# TASK BRIEF
Search the entries below for "agent" and copy each matching line.

Stored items:
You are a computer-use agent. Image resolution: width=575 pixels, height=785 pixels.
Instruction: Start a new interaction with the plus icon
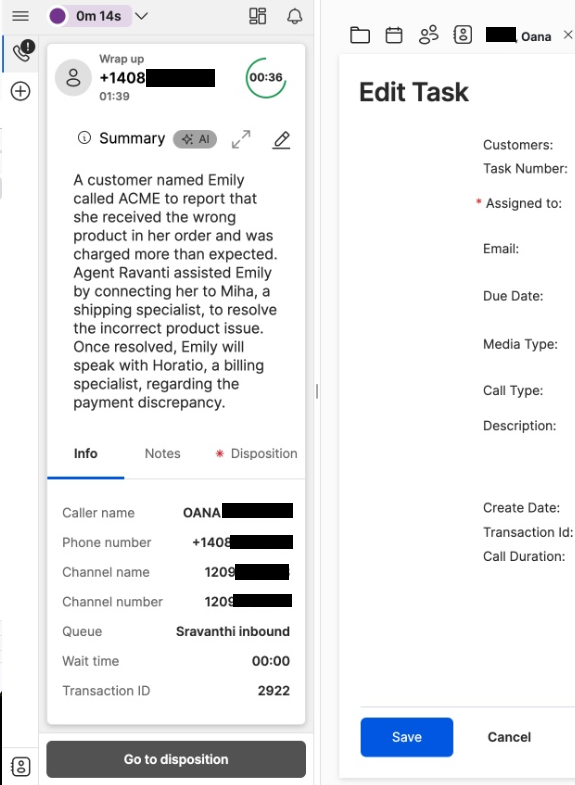21,91
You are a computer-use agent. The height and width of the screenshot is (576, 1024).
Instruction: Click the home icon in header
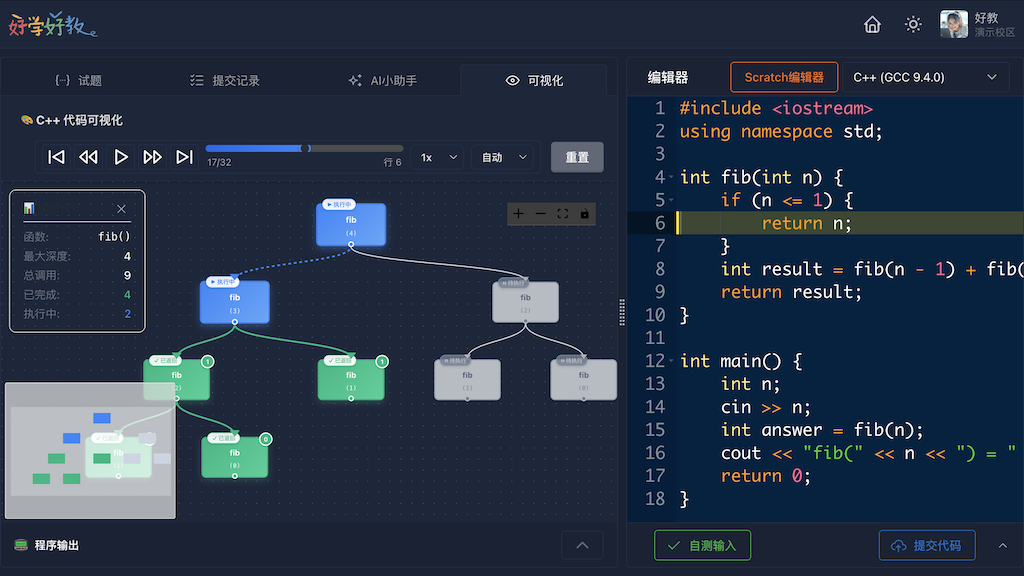(x=872, y=25)
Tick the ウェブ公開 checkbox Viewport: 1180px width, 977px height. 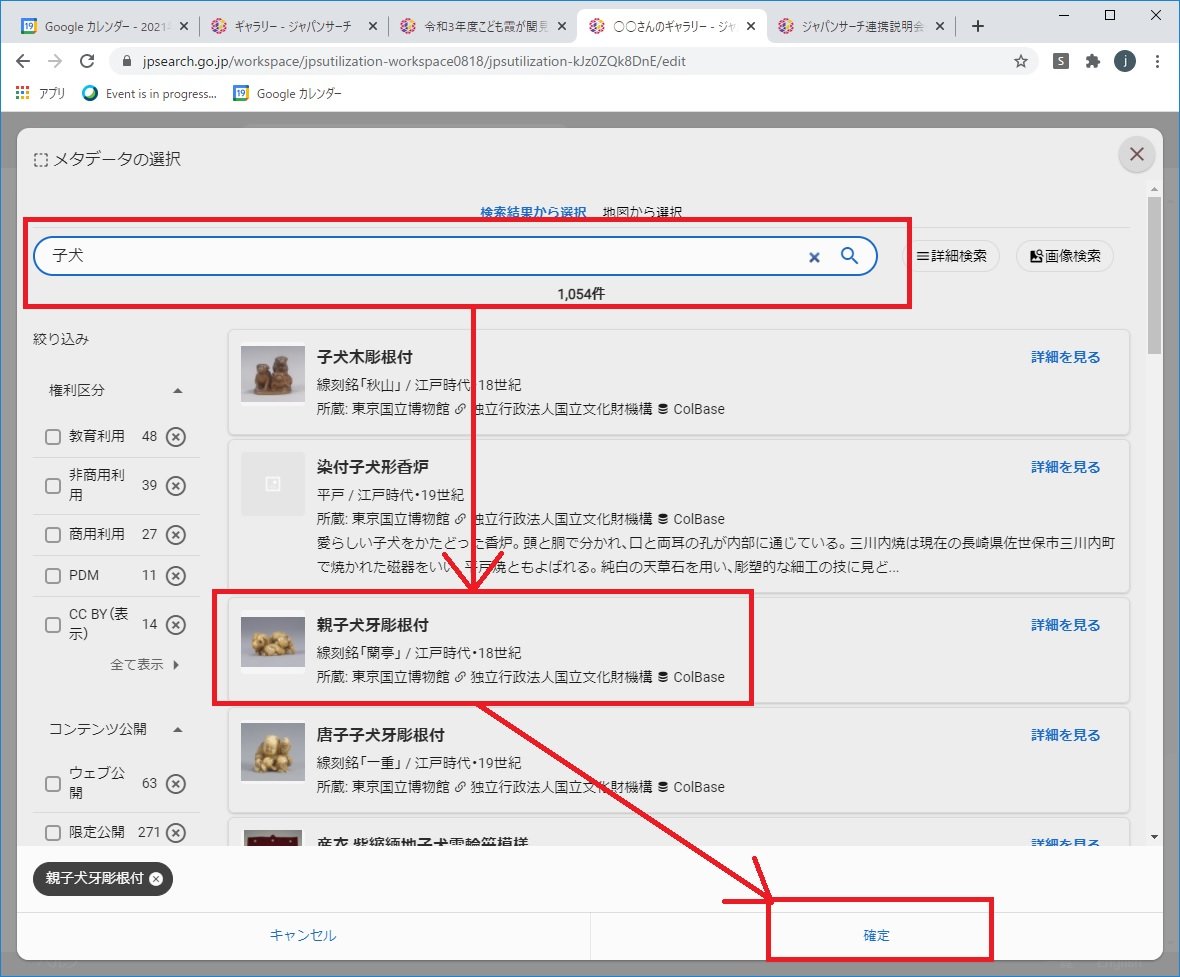tap(53, 784)
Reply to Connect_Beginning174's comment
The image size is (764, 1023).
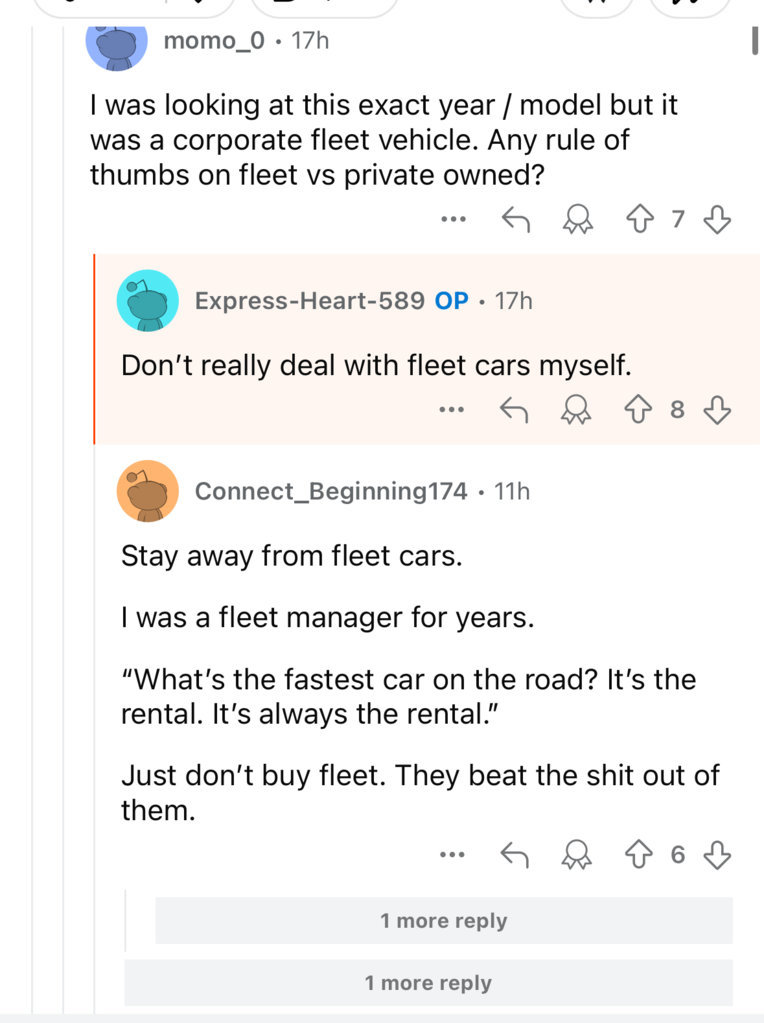(513, 854)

# TASK OUTPUT
You are a computer-use agent. Image resolution: width=575 pixels, height=785 pixels.
You are a computer-use agent. The height and width of the screenshot is (576, 1024).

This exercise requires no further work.